Menu
HÜSEYİN SU İLE SÖYLEŞİ
Söyleşi • HÜSEYİN SU İLE SÖYLEŞİ

HÜSEYİN SU İLE SÖYLEŞİ

`Edebiyat yarının tarihini yazar`

Hece Dergisi Yayın yönetmeni Hüseyin Su ile HECE`yi Selçuk Küpçük konuştu, söyleşti. HECE`nin kuruluşu, bugünü ve yarını ile yaslandığı temel dinamikler bu söyleşide…

"Günümüzün edebiyat, dergi ve yayın ortamıyla hem zenginleşmeye hem bu ortamı katkılarımızla zenginleştirmeye hem de bu ortamın âfetlerinden korunmaya çalışıyoruz. Bildiğiniz gibi başkalarının yaptığı iş üzerine ve başka hayatlar üzerine her zaman daha kolay konuşur insanoğlu; kendi yaptığı iş ve kendi hayatı söz konusu olunca da o kadar kolay konuşup ahkâm kesemez."

"Edebiyat, düşünce ve kültür hayatımızda belirleyici dergilerden çok azı Ankara’da yayınlanmıştır bugüne kadar. Bu, esefle karşılanacak bir durum değil elbette. Hatta, belki size şaşırtıcı gelebilir, Ankara’da yayımlanan iki derginin ve bir yayınevinin yöneticisi olarak böyle olması gerektiğini düşünüyorum. "
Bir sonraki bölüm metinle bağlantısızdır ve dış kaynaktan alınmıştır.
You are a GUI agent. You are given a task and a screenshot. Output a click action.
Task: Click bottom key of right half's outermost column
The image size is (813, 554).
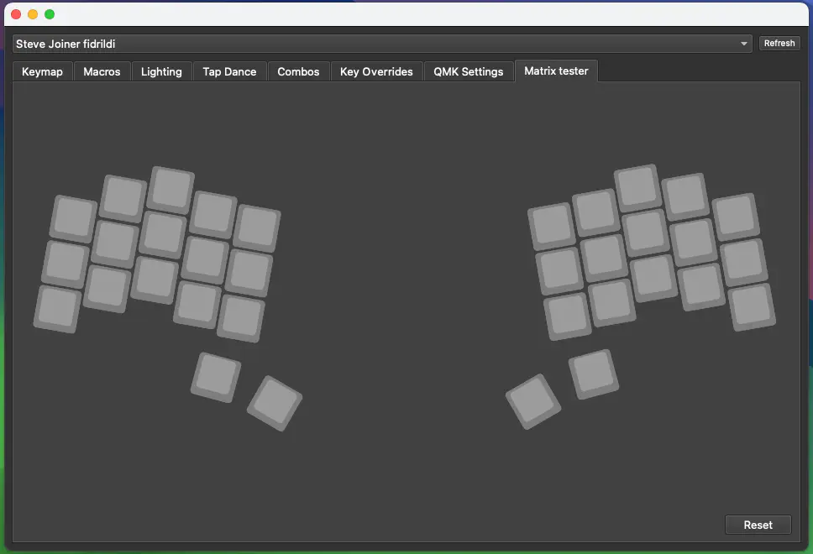[x=751, y=306]
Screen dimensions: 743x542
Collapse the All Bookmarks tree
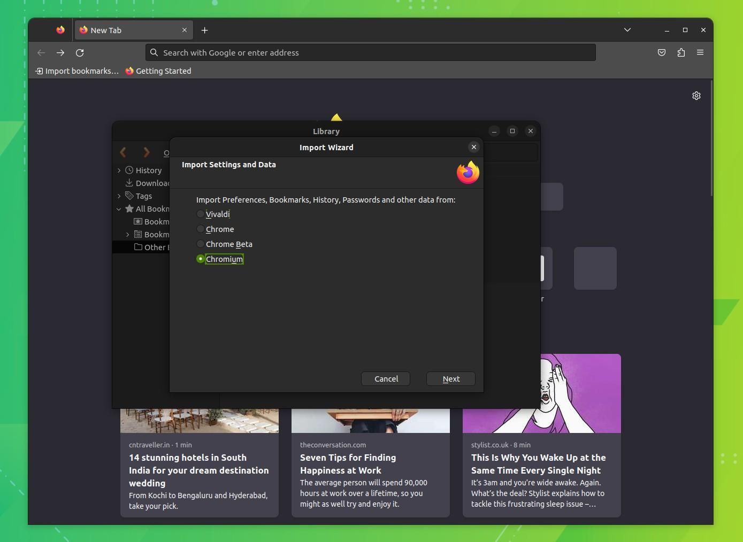coord(119,208)
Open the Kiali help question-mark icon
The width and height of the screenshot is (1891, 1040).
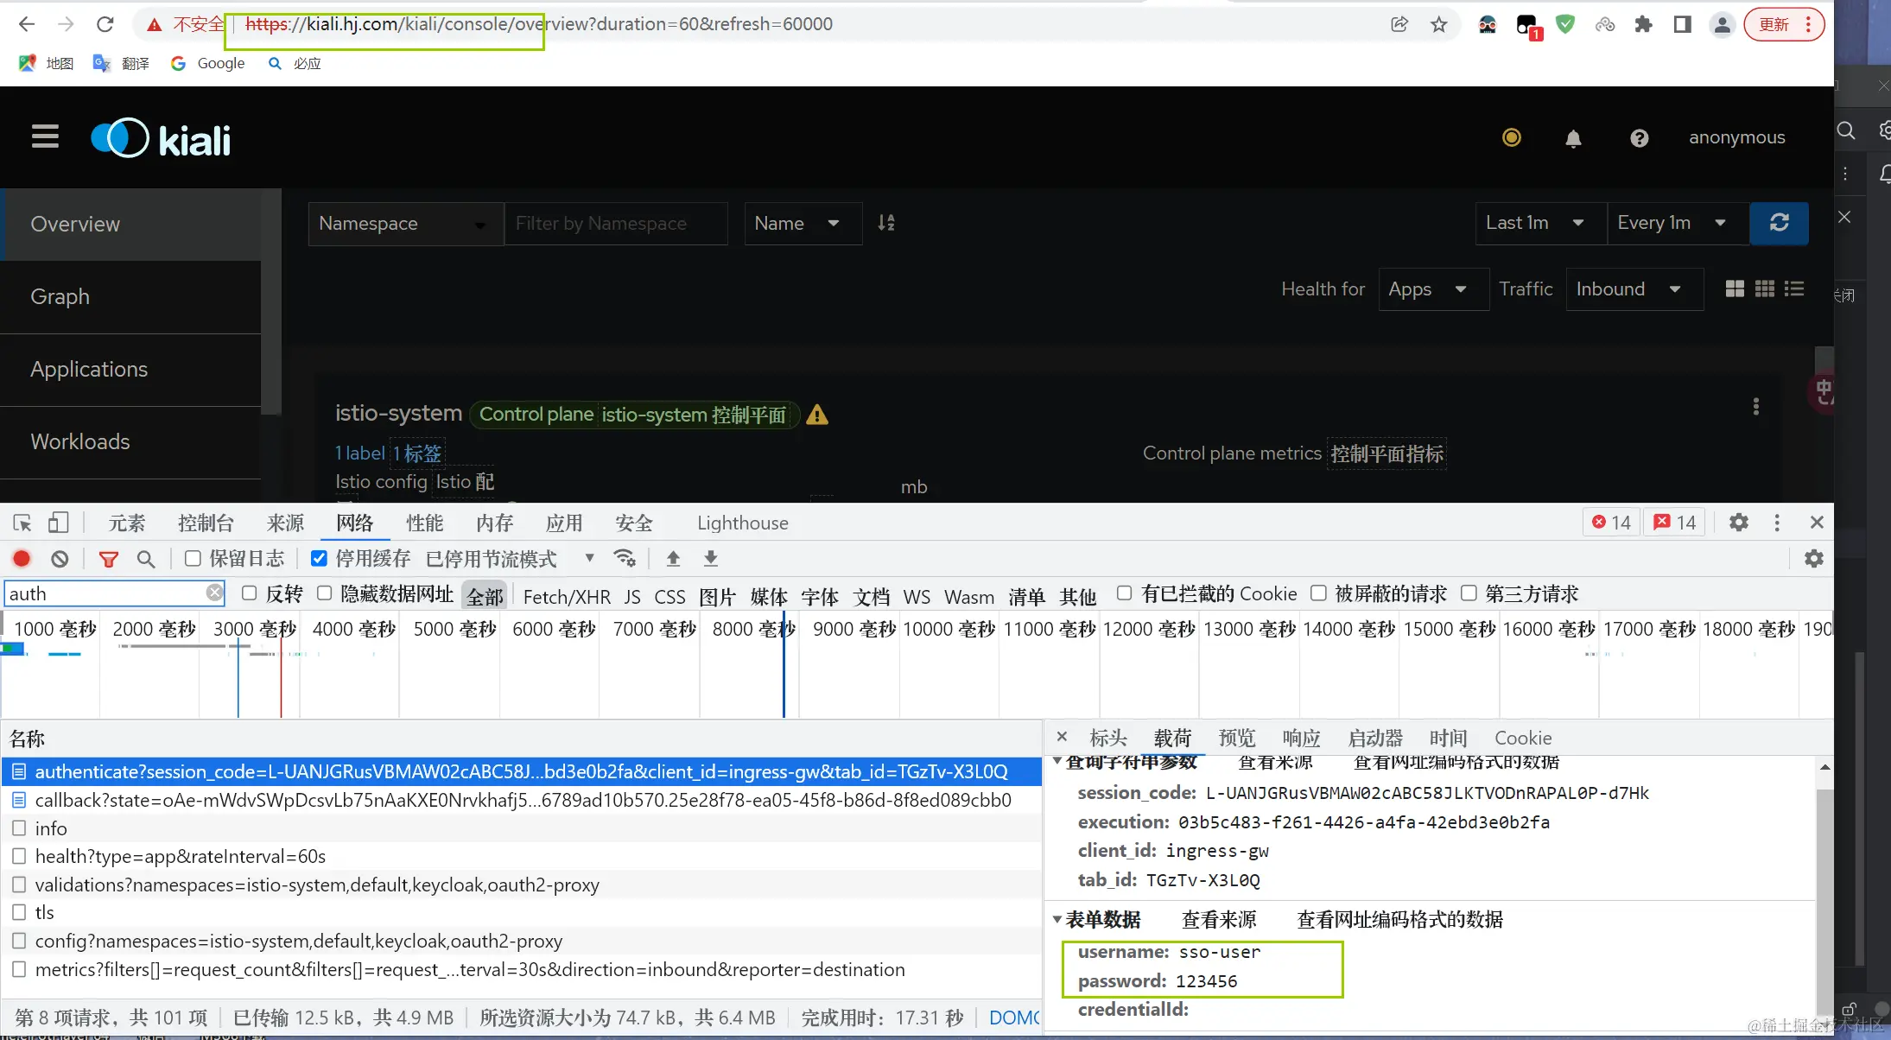[1639, 138]
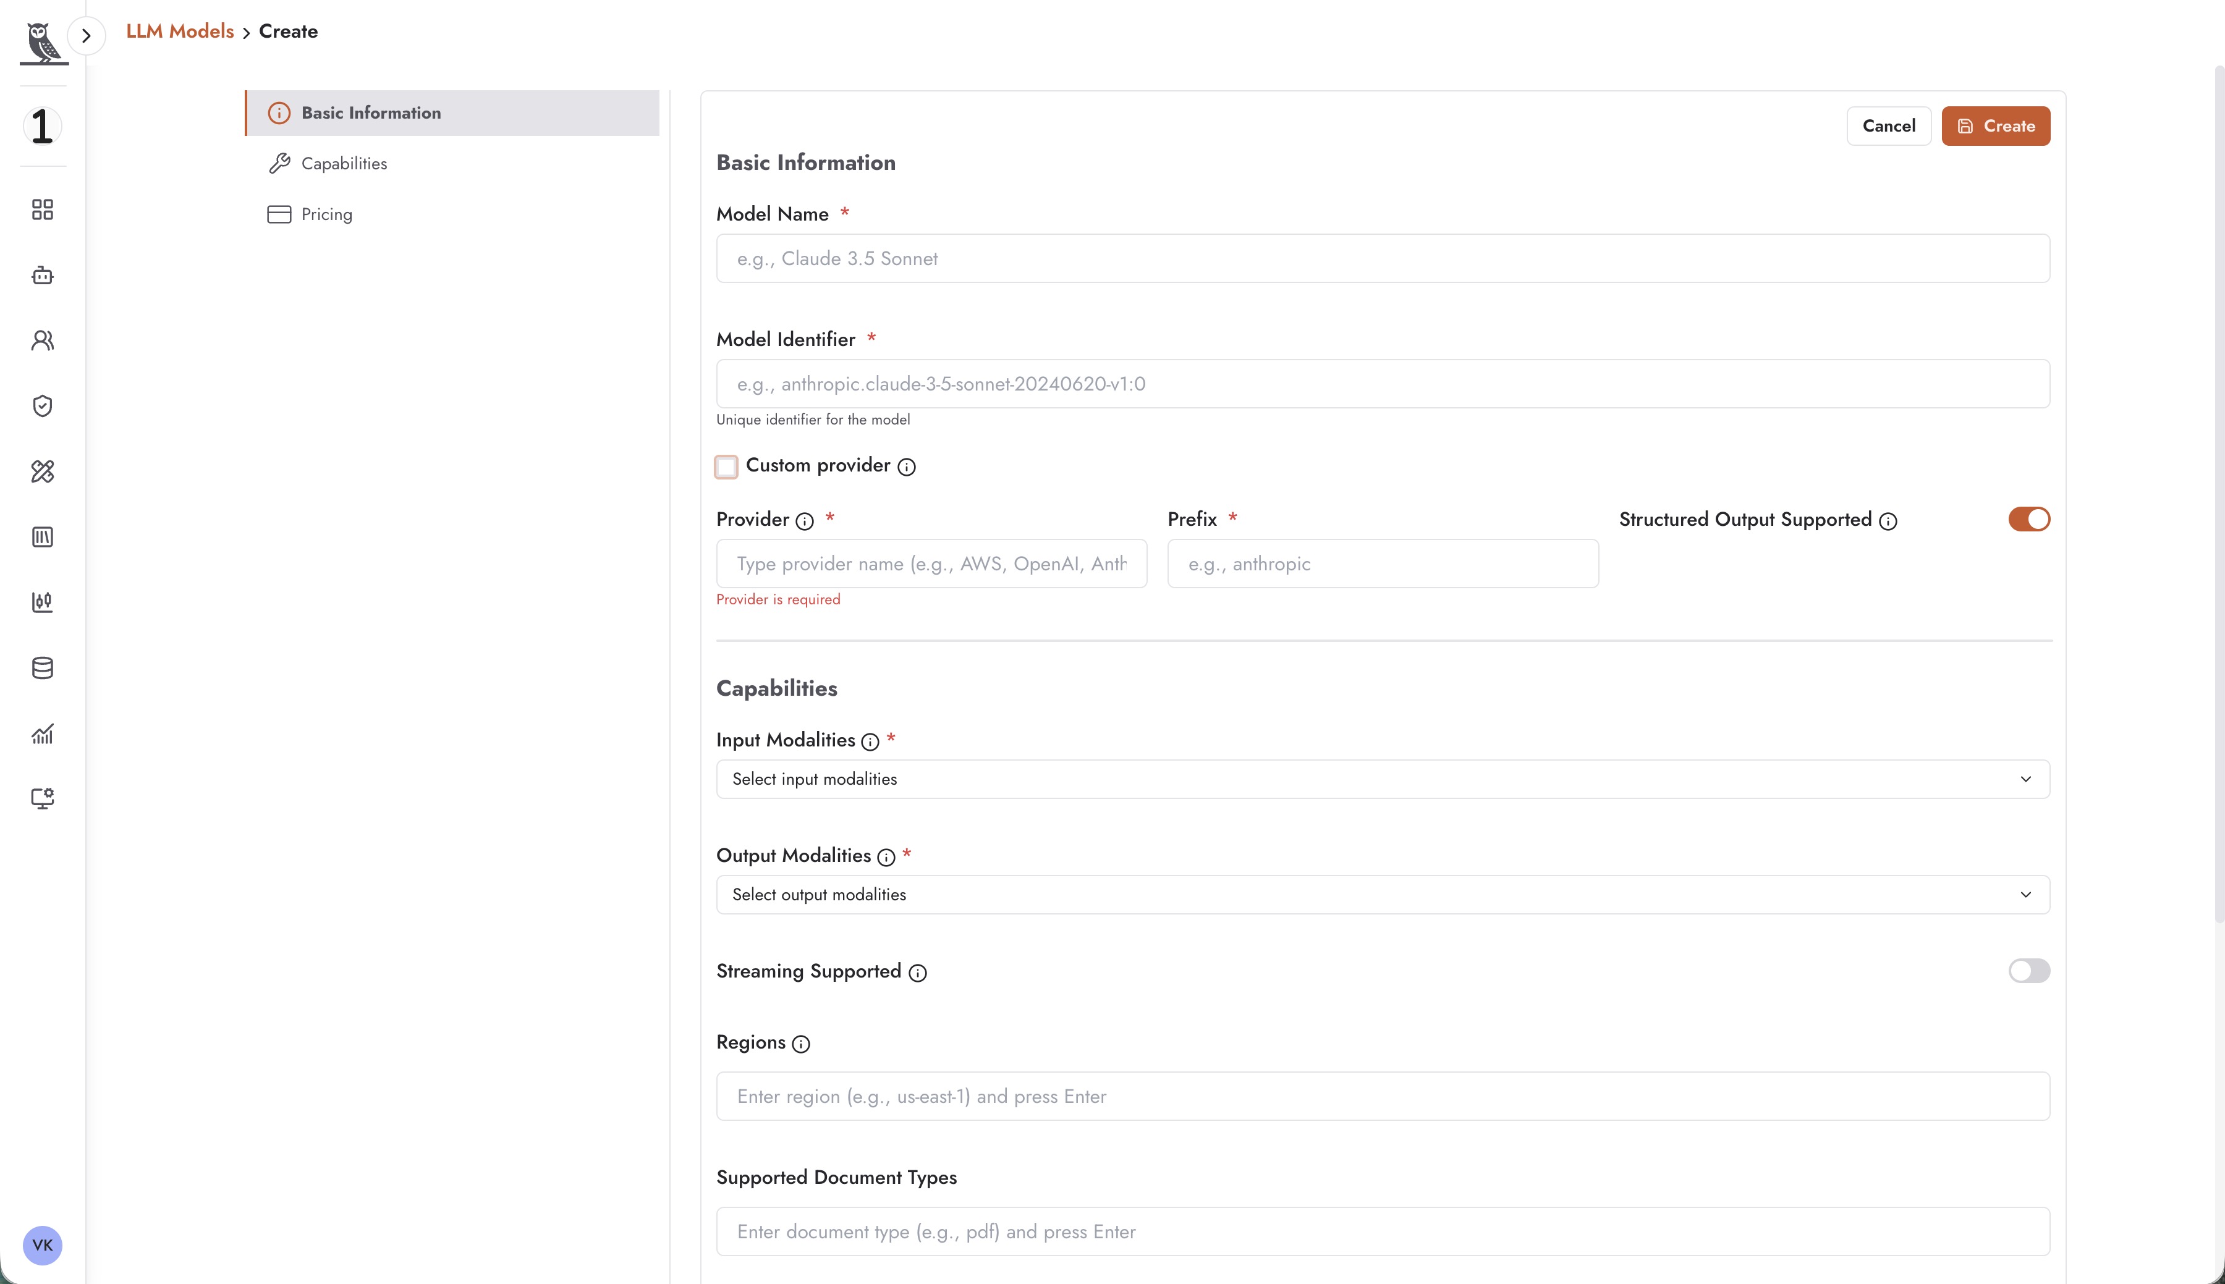The height and width of the screenshot is (1284, 2225).
Task: Open the shield guardrails icon in sidebar
Action: (42, 406)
Kültür ve Sanat servisi olarak her pazar bu sayfada bir söyleşiye yer veriyoruz. Geçen hafta edebiyat dergilerinden Karagöz’ün yayın yönetmeni Hakan Şarkdemir’i konuk etmiştik. Bu hafta yine Ankara merkezli bir dergiyle, HECE ile devam ediyoruz. Yayın yönetmeni Hüseyin Su ile HECE’yi Selçuk Küpçük konuştu, söyleşti. HECE’nin kuruluşu, bugünü ve yarını ile yaslandığı temel dinamikler bu söyleşide…

SÖYLEŞİ: SELÇUK KÜPÇÜK

-Hece dergisinin Ocak 1997 yılındaki ilk sayısı büyük ilgi gördü ve ardından ikinci  defa basıldı. Bu ilgiyi neye bağlıyorsunuz?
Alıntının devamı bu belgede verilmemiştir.